Die Zufriedenheit ist uns Ent-wicklungshelferin. Macht sich die Zufriedenheit breit, meldet sich das Leben in uns. "Und jetzt?2 fragt es uns. Ja, wir können den Unterschied zwischen Zufriedenheit und Glück fühlen und spüren. Manchmal, wenn wir zufrieden sind, sprechen wir so von Spiritualität, als ob sie noch gar nicht da wäre, gar nicht in uns wäre.

Als ob sie der eine Mensch hätte und der andere nicht. Als wär sie ein Vogerl, dass an manchen Tagen vorbeifliegt und an manchen eben nicht. Auch das Glück ist kein Vogerl. Dem Gott und der Göttin in uns sei Dank, sind wir beseelt, Menschen und Verkörperungen, fühlende Wesen. Wir sind mehr. Und Miteinander geht es weiter. Schritt für Schritt. Atemzug für Atemzug.

Wir sind das Leben

Das Spirituelle am Leben ist das Leben. WIR sind das Leben. Du und ich. Ganz da. Jetzt. In dieser beSinnLichten Zeit können wir das wieder schnuppern. Mit und ohne Weihnachtsduft. Aus der Tiefe und aus dem Verborgenen strömt es, klingt es, schwingt es:

"Mensch du bist heilig, von Geburt an! Feiere das Leben, diese Vielfalt in Hülle und Fülle! Weihnachten, Geburtstag, Ostern- alles zu gleich, du bist reich." Der heutige Tag kommt so nie wieder. Er ist ein Geschenk.

So können wir es erst erahnen. Dank unserer AhnInnen. Danke Mama, danke Papa. Danke Mutter....Erde....danke Vater...Himmel. Sicher ahnst auch du schon und erinnerst dich an sie.
Diese Erinnerung ist wie ein Gebet an Deine Ahnen und Ahninnen. Ein Gebet, ein liebevoller Gedanke. Unsere AhnInnen sind nicht nur im November, Dezember bei uns....sie sind immer da! "Frieden ist in mir!" Frieden ist in uns allen und will einfach genährt sein. Was gibst du dem Frieden heute?

Oh, du liebes Leben, du erleuchtest unser Sein, wie der Sonnenstrahl, der uns täglich, im Frühling, im Sommer, im Herbst und auch jetzt im Winter küsst. Nein, nicht nur wenn ich meine Augen aufmache, sondern auch wenn ICH die Schleier lichte, den Vorhang öffne und meine Lebensbühne als die solche erkenne. Frieden in mir, ist der Anfang vom GlückICHsein.

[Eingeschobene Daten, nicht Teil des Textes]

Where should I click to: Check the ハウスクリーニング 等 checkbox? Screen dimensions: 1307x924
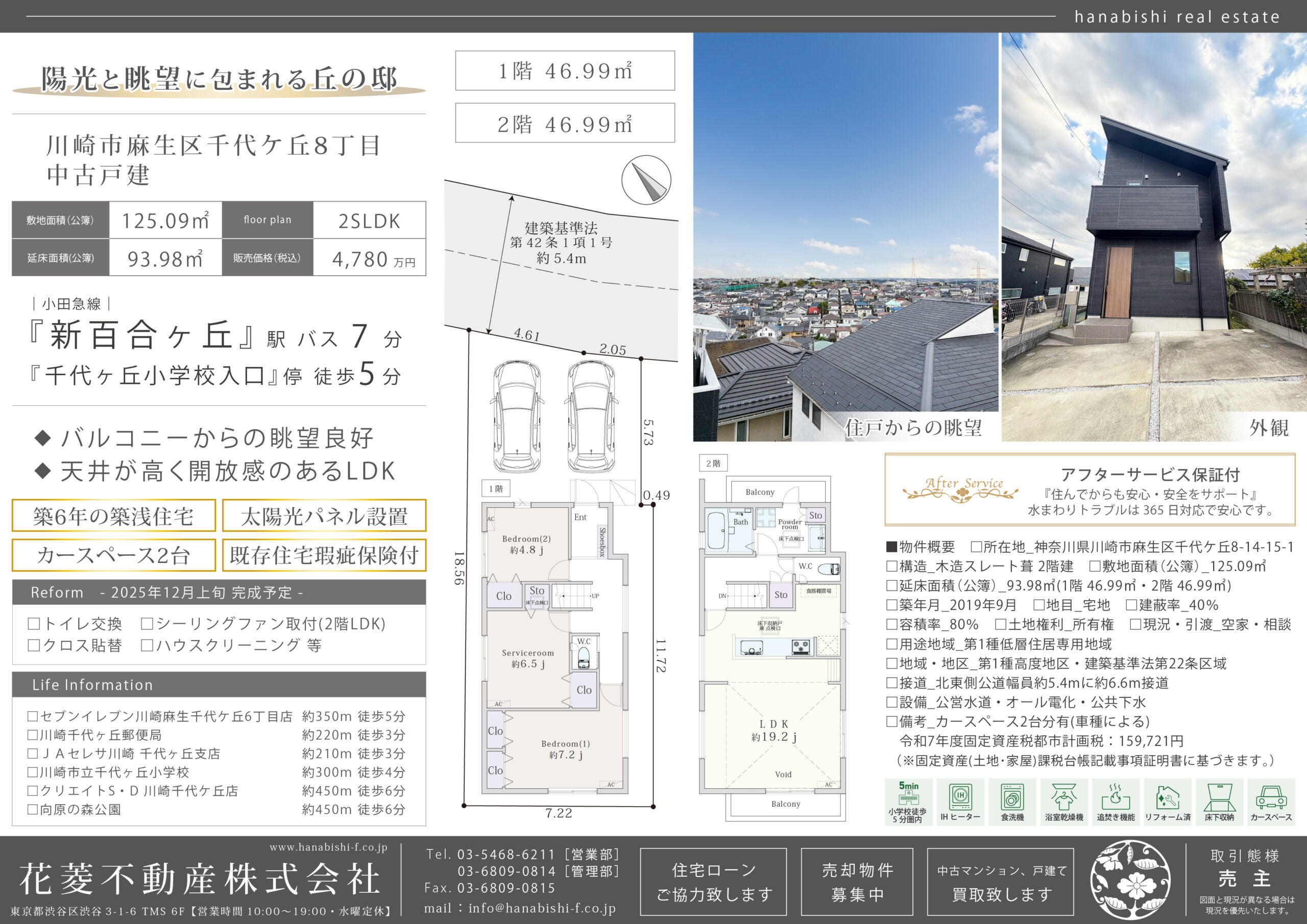coord(147,645)
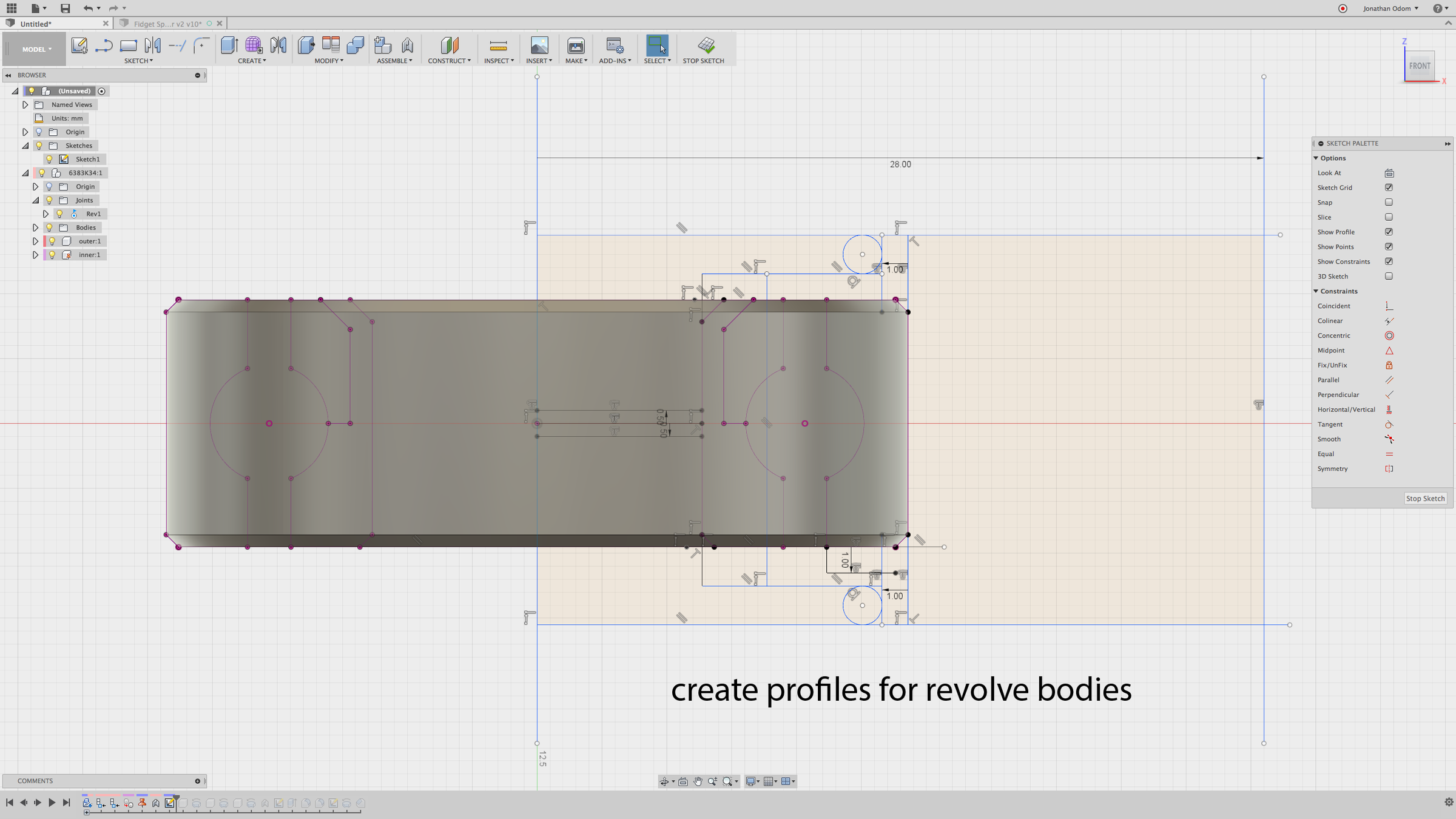The image size is (1456, 819).
Task: Open the MODEL workspace dropdown
Action: pyautogui.click(x=36, y=49)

Jeder mag Frieden, weil er uns so sanft macht, weil er uns entwaffnet und uns wieder menschlich sein lässt, ganz bei uns selbst, atmend, fühlend und im Miteinander atmend, mitfühlend.

Lasst uns so, ganz neu mit und aus unseren Augen heraus auf die Welt, die Erde, auf die Menschen schauen. Sei nicht einfach zufrieden. Gibt dich nicht nur dem Frieden hin, gib dich dem ganzen satten Leben hin und empfange.
Was siehst du jetzt? Die Zufriedenheit ist wie eine Geburtswehe- du bist sie nicht, du reitest sie und so führt sie dich durchs Tor, leitet und läutet die Geburt ein.
Hallelujah! Als Glückskind bist du geboren. Du bist da!

Friede, Freude und Gesundheit, in dieser großen Wandelzeit.